At first I thought he was joking, or pandering to a soft-hearted American. The push to improve the Colombian military’s human-rights record was not considered one of our greatest successes, nor was it especially popular within parts of the Colombian military. “The army of speaking English, of protocols, of human rights is over,” a Colombian general would soon be recorded saying. But my Colombian colonel approached the matter of human rights the same way he approached the issue of partnering with wildly abusive paramilitary groups: pragmatically. “If the peace treaty goes through, we will be responsible for territory where we have committed massacres,” he explained, “and if we continue to do that, over time, it will be bad for us.”
But he might have had another reason to bring up human rights. At the time, the hardline former president was waging a bitterly divisive political campaign against the peace treaty, and “human rights” was one of his talking points. After the head of Human Rights Watch’s Americas Watch division, José Miguel Vivanco, strongly criticized the “justice” provisions of the accord (he claimed they would give perpetrators of human-rights violations immunity), right-wing political figures suddenly discovered a commitment to international humanitarian law. In other words, at that moment “human rights” were a major arrow in the quiver of those opposing a peace treaty. No justice, no peace—literally.
Such perverse employment of humanitarian discourse lies at the heart of Samuel Moyn’s Humane: How the United States Abandoned Peace and Reinvented War, which traces the rise and fall of antiwar movements over the past few centuries alongside legal battles to bind soldiers to humane conduct in war. A fascinating and disturbing book as well as a timely and vital one, Humane gives us a genealogy of our modern illusions about war, and builds a moral case against the style of war-making that America has favored in the twenty-first century.

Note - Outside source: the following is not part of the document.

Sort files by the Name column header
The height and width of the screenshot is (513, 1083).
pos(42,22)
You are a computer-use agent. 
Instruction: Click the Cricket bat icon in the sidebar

Moyn begins by carefully disentangling two approaches to the horrors of war. On the one side are those whose primary goal is an end to all war. According to this school of thought, it is fine to publicize atrocities during wars, from My Lai to Abu Ghraib, but the central crime is war itself. Here the seminal figure for Moyn is the novelist Leo Tolstoy, for whom niceties like taking prisoners instead of wholesale slaughter merely put a thin veneer on barbarism. Writing War and Peace around the time of the First Geneva Convention (1864), which codified standards of treatment for injured soldiers, Tolstoy mocked such humanitarian ideas. “They talk to us of the rules of war,” Prince Andrei says in one of several sharp commentaries on standards of military conduct in the book, “of mercy to the unfortunate and so on. It’s all rubbish.” Later in life Tolstoy would compare attempts to humanize war to nineteenth-century efforts to make slavery more politically acceptable by introducing limits on how badly you could treat the enslaved. (The 1826 Slave Code was one such attempt at “amelioration.”) Just as humane slavery had been a sham, Tolstoy thought, so too was humane war. “Where violence is legalized,” he argued, “there slavery exists.”